Subject: Re: The horror that is XML
From: Erik Naggum <erik@naggum.net>
Date: Sat, 09 Mar 2002 16:38:15 GMT
Newsgroups: comp.lang.lisp
Message-ID: <3224680700427395@naggum.net>

* Kenny Tilton <ktilton@nyc.rr.com>
| Is there anyone here who thinks they cannot /generate/ legal XML? (cake)
| 
| Is there anyone here with a requirement to /read/ legal but otherwise
| unspecified XML? (ouch)
| 
| Is anyone aware of a standardized domain-specific XML representation
| that is unreadable by an app to which the domain-specific XML
| representation is known? (not)
| 
| These are /my/ sticking points in this discussion. I do not think I
| could read arbitrary XML, nor do I think arbitrary XML is meant to be
| readable. That's why folks in different domains are standardizing.
| (hello?)

  I have some problem getting at your rhetorical style, but it seems that
  you are not arguing, only positing and stipulating.

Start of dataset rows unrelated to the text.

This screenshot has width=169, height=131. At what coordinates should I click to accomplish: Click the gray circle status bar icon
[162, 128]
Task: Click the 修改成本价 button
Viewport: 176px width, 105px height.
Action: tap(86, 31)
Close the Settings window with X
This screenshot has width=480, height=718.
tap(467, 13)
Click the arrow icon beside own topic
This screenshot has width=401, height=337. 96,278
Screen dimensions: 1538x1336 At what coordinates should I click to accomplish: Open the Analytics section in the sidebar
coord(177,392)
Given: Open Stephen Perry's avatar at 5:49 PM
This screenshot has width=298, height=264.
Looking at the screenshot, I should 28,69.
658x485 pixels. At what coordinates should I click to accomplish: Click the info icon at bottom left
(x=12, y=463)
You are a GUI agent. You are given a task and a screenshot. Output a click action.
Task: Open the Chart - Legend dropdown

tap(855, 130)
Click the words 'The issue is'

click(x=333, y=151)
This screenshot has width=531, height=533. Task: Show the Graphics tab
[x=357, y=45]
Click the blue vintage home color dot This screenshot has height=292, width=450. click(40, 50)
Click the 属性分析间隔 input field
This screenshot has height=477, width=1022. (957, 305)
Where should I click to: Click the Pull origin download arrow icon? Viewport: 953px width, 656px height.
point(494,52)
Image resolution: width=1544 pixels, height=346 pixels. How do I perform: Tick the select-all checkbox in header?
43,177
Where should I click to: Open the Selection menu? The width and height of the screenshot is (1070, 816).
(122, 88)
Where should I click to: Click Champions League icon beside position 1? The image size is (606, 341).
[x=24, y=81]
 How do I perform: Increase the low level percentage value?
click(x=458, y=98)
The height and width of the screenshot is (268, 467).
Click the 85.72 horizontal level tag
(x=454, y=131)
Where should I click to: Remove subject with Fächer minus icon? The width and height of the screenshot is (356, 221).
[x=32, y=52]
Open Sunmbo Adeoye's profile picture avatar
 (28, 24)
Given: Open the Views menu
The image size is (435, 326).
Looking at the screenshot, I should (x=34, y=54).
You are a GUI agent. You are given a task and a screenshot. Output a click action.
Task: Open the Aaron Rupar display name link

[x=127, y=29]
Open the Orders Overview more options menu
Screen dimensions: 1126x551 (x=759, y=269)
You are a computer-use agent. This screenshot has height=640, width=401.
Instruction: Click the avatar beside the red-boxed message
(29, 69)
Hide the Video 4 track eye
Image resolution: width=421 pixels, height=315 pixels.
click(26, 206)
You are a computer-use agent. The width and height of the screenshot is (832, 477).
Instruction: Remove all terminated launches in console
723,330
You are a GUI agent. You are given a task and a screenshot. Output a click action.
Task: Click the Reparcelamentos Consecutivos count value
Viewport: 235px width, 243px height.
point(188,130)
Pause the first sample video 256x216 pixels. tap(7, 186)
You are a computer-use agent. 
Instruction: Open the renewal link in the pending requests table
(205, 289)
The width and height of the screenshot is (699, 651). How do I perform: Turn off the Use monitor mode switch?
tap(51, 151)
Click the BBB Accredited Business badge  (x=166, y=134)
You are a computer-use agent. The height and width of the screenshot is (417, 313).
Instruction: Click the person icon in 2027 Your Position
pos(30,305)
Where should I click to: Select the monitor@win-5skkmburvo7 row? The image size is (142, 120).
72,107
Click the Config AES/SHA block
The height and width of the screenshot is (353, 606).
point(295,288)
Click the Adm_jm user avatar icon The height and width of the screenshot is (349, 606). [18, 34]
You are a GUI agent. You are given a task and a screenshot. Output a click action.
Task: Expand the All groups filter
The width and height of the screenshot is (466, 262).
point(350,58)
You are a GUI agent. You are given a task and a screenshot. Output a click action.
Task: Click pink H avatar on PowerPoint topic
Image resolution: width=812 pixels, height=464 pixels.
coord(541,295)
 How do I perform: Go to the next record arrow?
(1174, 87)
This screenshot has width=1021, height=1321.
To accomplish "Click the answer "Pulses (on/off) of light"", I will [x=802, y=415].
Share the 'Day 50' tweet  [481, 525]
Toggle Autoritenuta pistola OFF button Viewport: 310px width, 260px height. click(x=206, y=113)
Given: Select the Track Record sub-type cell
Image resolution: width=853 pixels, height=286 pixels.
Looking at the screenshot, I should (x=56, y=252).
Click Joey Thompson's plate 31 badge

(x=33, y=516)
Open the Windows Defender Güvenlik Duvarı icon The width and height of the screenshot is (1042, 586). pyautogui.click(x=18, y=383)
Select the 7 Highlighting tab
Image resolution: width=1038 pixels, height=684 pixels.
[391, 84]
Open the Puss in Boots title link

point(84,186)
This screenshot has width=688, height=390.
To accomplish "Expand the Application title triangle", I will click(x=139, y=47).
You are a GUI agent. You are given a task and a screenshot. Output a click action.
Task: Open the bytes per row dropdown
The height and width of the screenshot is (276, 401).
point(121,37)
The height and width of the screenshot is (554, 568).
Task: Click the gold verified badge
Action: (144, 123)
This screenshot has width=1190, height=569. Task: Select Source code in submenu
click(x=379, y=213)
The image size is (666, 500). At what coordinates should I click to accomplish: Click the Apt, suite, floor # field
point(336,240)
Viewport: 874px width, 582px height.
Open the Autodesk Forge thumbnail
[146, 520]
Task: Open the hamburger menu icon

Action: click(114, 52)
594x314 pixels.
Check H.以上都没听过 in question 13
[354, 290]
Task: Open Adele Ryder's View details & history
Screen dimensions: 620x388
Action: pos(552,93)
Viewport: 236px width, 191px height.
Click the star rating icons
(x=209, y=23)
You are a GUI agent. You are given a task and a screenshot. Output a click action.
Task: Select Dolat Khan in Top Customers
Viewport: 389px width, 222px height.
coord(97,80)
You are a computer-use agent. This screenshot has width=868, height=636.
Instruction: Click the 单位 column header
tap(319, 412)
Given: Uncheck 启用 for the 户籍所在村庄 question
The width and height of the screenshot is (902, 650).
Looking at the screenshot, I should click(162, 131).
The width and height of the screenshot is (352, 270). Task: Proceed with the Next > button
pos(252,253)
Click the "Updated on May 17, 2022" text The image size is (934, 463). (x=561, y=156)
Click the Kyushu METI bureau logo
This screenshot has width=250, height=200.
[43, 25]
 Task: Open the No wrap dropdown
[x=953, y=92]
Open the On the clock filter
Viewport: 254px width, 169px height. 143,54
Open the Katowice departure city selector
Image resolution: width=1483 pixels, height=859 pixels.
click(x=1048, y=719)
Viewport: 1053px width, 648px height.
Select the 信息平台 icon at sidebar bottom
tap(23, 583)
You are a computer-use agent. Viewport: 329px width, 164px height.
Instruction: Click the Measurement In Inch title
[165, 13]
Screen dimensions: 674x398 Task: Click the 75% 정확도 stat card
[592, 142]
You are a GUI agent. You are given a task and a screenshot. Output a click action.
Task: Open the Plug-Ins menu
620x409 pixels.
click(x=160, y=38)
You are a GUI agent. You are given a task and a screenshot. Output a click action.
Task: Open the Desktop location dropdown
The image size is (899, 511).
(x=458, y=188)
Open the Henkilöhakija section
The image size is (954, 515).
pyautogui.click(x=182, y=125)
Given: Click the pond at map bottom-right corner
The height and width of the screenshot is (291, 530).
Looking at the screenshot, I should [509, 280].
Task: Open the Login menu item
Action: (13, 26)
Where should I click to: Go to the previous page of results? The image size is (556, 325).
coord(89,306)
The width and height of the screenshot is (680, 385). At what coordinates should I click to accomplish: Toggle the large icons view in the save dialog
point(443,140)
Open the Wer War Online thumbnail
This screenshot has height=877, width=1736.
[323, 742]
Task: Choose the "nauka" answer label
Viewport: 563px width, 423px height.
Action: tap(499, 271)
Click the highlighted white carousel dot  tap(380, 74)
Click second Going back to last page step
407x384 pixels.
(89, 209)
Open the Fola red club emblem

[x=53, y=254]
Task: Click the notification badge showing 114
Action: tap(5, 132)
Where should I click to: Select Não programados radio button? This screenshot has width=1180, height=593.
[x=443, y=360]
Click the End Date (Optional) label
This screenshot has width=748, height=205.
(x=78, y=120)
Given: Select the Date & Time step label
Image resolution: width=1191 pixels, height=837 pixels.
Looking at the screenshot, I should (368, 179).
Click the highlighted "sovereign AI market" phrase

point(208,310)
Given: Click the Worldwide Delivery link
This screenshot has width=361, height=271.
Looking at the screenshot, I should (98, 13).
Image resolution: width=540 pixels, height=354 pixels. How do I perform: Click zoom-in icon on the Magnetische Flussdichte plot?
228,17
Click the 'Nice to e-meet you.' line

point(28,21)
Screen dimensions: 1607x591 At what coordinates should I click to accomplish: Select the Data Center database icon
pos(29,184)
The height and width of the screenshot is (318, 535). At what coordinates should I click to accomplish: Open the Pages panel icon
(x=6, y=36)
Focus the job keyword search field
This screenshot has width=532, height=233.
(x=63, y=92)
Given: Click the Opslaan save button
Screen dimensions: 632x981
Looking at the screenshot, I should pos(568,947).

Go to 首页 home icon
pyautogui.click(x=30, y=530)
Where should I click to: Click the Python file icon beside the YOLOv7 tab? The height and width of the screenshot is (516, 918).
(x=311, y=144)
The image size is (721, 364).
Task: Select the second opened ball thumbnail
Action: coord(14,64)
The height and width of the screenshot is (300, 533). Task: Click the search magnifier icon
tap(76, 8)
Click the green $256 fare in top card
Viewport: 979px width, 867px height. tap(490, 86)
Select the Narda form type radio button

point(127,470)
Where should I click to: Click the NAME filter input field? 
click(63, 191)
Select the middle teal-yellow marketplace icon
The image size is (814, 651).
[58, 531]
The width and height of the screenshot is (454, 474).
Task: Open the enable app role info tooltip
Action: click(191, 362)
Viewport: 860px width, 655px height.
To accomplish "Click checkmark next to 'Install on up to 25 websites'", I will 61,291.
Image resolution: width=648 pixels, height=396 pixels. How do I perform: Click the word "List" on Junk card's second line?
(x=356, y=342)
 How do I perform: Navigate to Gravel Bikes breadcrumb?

  There are _many_ people who cannot generate valid (legal is something
  else :) XML if their life depends on it.  The problem is the moronic DTD
  and/or schema cruft.  Getting both of these right is a nightmare that the
  people who could have been trained for it do not want to do and those who
  do it are not trained to handle that kind of programmer-level design.

  XML _is_ readable without having a DTD and having a clue what the data
  "means" -- that was the primary design goal.  The problem with SGML was
  that you would not know whether some element had CDATA or RCDATA declared
  contents, meaning that only an end-tag would be recognized (and it better
  be for the only open element, in the spirit of redundant redundancy), not
  a start-tag for some other element, which would throw a naive parser off,
  as well as a lot of other minor stateful parsing problems.

  The parsability of arbitrary XML is such an obvious design goal of XML
  that I really wonder how you arrived at your last paragraph.  It is
  completely bogus as a rationale for standardizing elements and their
  structural relationship, too.  What people are standardizing in XML is
  the same they standardize with EDIFACT or systematized nomenclature for
  medicine (SNOMED) or even such "simple" things as the call letters of
  ships, airplanes, airports, radio and TV stations, etc.  People tend to
  want to standardize sematnics, and leave syntax to randomness.  XML is
  standardized randomness and might therefore be chosen as the preferred
  random way of expressing someone's semantic constructs.

///
-- 
  In a fight against something, the fight has value, victory has none.
  In a fight for something, the fight is a loss, victory merely relief.